S. P. Varma (Jammu and Kashmir) is a social worker and a peace activist from Jammu and Kashmir who has made exemplary contribution by spreading the message of peace in trouble-torn areas of the Kashmir valley. He met Nirmala Deshpande, an eminent Gandhian, at Jammu in 1990. Inspired by her work and dedication, he left his government job (Civil Engineer) and dedicated himself to Gandhism.

He organised local communities for inter-faith meetings to re-establish the shattered trust in the Kashmir valley. He spread the movement to other disturbed areas of Doda, Udhampur, Rajouri and Poonch. The success achieved motivated him to gradually take the movement to other parts of the country especially in North East India and Naxalite hit areas of the country.

S. P. Varma organised National Integration Camps, Aman Melas, Peace Marches, All-faith prayers, Seminars, Conferences, Workshops, Gandhian quiz competitions and cultural-Sports events in various pockets of the State as well as country in collaboration with various agencies during 1990–2015.

He also became associated with Sunil Dutt, Union Minister and noted Bollywood actor in organizing and spearheading the work of Sadbhawana ke Sipahi in Jammu and Kashmir as chairman of the Jammu and Kashmir chapter.

In 2005 he led the Gandhi peace mission to Europe where he delivered lectures on implementing Gandhian ideology in Jammu and Kashmir.

He is active in peace padyatras and covered entire India to spread the message of peace, harmony, integration and creating awareness against social evils prevailing in the society.

In 2015, he introduced UN-GGF Peace Trophy under the name Gandhi Mandela Cricket Series for the special children of J&K State who lives in orphan homes.

In 2018, he collaborated Gandhi Global Family with Department of Higher Education, J&K Government and introduced the SDGs in all the colleges located in Jammu & Kashmir. Today over hundred thousands of youth of the State have come in direct touch with the SDGs. The purpose of such initiative is to enable the younger generation to join hands towards community welfare and thereby promoting global goals.

In 2020 & 2021, during the ongoing COVID-19 pandemic crisis, Dr S P Varma with the help of GGF volunteers formed GGF J&K Covid-19 Relief & Response Team in Jammu and Kashmir and has organized more than 350 Relief & Covid-19 Awareness camps and distributed grocery kits, immunity booster kits & hygiene kits to migrants and local needy families of Jammu and Kashmir. On 5 August 2020, Dr S P Varma reported Covid positive and was hospitalized along with 4 members of his family including three years old granddaughter Nmami Varma. From hospital, he announced to organize 150 relief camps in J&K as a perfect tribute to Mahatma Gandhi during his ongoing 150th birth anniversary year. After completing 150 camps on 2nd Oct 2020, he has continued the efforts in helping needy people by organising more relief & covid19 awareness camps in Jammu & Kashmir.

In 2012 Govt of India recognized his selfless services towards country with Padma Shri award.  
In 2017, De Montfort University, England has conferred Honorary Doctorate (D Lit) on him for his peace work in India.
Since 2016, he is the NGO delegate for Gandhi Global Family to UN Department of Global Communication (DGC), New York.

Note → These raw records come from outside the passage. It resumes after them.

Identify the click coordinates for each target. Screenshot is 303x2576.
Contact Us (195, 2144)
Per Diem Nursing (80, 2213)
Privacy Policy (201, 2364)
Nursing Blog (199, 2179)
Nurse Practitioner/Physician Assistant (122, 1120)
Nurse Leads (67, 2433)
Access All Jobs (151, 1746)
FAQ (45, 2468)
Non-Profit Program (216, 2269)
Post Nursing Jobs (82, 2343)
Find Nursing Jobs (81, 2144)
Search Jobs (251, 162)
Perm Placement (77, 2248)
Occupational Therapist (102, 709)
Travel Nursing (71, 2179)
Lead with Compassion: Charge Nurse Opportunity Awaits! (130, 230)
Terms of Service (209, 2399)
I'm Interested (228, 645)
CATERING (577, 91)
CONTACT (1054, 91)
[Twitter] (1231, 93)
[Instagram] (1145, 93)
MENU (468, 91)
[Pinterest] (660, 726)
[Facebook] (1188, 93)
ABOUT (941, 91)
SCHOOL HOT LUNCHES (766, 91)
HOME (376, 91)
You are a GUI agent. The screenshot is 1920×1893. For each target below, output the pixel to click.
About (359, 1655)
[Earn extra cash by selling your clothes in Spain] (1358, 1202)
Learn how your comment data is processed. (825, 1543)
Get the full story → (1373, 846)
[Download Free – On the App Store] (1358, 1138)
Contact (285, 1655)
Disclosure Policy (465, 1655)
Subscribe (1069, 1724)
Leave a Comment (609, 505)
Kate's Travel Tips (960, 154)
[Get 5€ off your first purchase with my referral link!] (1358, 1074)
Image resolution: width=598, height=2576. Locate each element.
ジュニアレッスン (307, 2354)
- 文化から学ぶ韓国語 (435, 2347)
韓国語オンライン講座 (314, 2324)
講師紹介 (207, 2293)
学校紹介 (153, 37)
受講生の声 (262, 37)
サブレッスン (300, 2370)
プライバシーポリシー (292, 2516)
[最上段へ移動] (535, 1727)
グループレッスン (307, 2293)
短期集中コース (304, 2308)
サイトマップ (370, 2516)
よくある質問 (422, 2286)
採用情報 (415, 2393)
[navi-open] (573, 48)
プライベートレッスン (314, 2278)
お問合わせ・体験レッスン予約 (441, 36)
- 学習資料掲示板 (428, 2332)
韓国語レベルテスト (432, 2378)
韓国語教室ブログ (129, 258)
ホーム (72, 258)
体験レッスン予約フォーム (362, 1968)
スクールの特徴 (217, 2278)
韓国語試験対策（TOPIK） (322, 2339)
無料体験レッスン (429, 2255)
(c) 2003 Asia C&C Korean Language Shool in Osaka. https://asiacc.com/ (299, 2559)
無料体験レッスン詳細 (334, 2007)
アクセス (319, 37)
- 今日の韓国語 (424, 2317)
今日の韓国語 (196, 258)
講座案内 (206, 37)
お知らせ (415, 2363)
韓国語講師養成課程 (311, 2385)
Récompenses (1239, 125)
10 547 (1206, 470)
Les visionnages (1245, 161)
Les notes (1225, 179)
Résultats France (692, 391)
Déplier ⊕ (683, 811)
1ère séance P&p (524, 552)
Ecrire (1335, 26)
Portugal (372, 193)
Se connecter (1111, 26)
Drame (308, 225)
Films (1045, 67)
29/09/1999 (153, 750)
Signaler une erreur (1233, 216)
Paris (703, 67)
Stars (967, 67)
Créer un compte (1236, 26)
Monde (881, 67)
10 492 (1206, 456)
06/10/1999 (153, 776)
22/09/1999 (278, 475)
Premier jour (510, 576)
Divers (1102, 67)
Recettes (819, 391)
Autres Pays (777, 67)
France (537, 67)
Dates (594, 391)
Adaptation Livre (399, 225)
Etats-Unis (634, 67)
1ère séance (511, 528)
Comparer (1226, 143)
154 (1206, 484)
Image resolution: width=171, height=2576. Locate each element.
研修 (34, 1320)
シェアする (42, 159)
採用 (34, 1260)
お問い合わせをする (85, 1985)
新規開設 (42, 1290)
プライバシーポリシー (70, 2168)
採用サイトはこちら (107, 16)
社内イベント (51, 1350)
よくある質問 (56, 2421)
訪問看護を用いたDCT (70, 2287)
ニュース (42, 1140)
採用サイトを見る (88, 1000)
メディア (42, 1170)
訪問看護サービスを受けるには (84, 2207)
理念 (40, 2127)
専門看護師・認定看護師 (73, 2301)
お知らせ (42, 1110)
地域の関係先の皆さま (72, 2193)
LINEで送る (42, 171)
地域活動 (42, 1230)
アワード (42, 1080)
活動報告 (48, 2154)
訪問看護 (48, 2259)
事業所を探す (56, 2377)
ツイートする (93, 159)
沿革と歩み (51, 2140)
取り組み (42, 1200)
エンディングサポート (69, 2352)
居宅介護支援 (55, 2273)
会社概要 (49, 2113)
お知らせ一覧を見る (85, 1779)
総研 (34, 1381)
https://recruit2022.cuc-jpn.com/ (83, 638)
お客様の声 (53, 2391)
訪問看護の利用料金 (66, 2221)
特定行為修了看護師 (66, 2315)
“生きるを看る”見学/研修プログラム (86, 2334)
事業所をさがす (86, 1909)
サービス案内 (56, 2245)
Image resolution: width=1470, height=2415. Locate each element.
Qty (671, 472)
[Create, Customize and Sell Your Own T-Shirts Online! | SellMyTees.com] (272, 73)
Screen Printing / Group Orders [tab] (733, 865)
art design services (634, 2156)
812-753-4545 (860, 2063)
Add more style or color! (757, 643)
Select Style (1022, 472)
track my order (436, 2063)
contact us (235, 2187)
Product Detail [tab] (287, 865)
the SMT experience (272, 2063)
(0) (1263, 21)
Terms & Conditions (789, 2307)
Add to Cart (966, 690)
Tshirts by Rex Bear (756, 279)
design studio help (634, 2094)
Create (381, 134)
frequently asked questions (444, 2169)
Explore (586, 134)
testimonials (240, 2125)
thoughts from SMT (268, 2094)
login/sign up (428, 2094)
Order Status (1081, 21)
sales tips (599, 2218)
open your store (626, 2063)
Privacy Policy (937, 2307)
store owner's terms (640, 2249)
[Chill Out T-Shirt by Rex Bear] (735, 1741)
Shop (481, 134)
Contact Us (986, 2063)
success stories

A brief description of his voluntary services towards the country 
Awareness programs:
 

Organizing Symposium on truth and non-violence in schools, colleges and universities of Jammu and Kashmir States from 1990 to 2015 and in this way a movement was established and the successful programme was extended on national level from 2010 with the help of Union Ministry of HRD.
Organised All India Gandhian Workers National Samelan in April 1997 at M.A. Stadium, Jammu in which over 25000 Gandhian Workers had participated from all parts of the country. The then Prime Minister Shri I.K. Gujral addressed the summit.
Presented Autobiographies of Mahatma Gandhi to over one lakh (100000) people in Jammu and Kashmir and provided complete sets of Autobiography of Mahatma Gandhi, in different languages, to hundreds of high dignitaries and thousands working on grass-root level.
Organised Jammu and Kashmir State Sadbhavana – Ke – Sipahi convention at Jammu on 20 January 2003 in which thousands of SKS volunteers from all over the state participated and which was addressed by Hon’ble Congress President Smt. Sonia Gandhi, and Jammu and Kashmir PCC President Jenab Ghulam Nabi Azad in the presence of Dr. Manmohan Singh Ji and Smt. Ambika Soni. Smt Sonia Gandhi presented "Rajiv Gandhi State Sadbhavana Awards" to outstanding individuals and organisations in appreciation of their work in the field of peace and harmony irrespective of political affiliation.
Launched "Bharat Jodo Abhiyan" in Srinagar in which thousands of Sadbhavana Ke Sipahi from the State remembered the supreme sacrifices of Mahatma Gandhi, Smt. Indira Gandhi and Sh. Rajiv Gandhi and pledged to work for unity and integrity of the country. The volunteers one each from every districts of the State were honoured by Jenab Ghulam Nabi Azad President PCC Jammu and Kashmir.
Organized various social awareness programs on Anti-Dowry system, Save the Girl Child, Drug abuse, gender equality, ecology literacy etc.
Celebrating National and International Days as per charter of GOI and UNO.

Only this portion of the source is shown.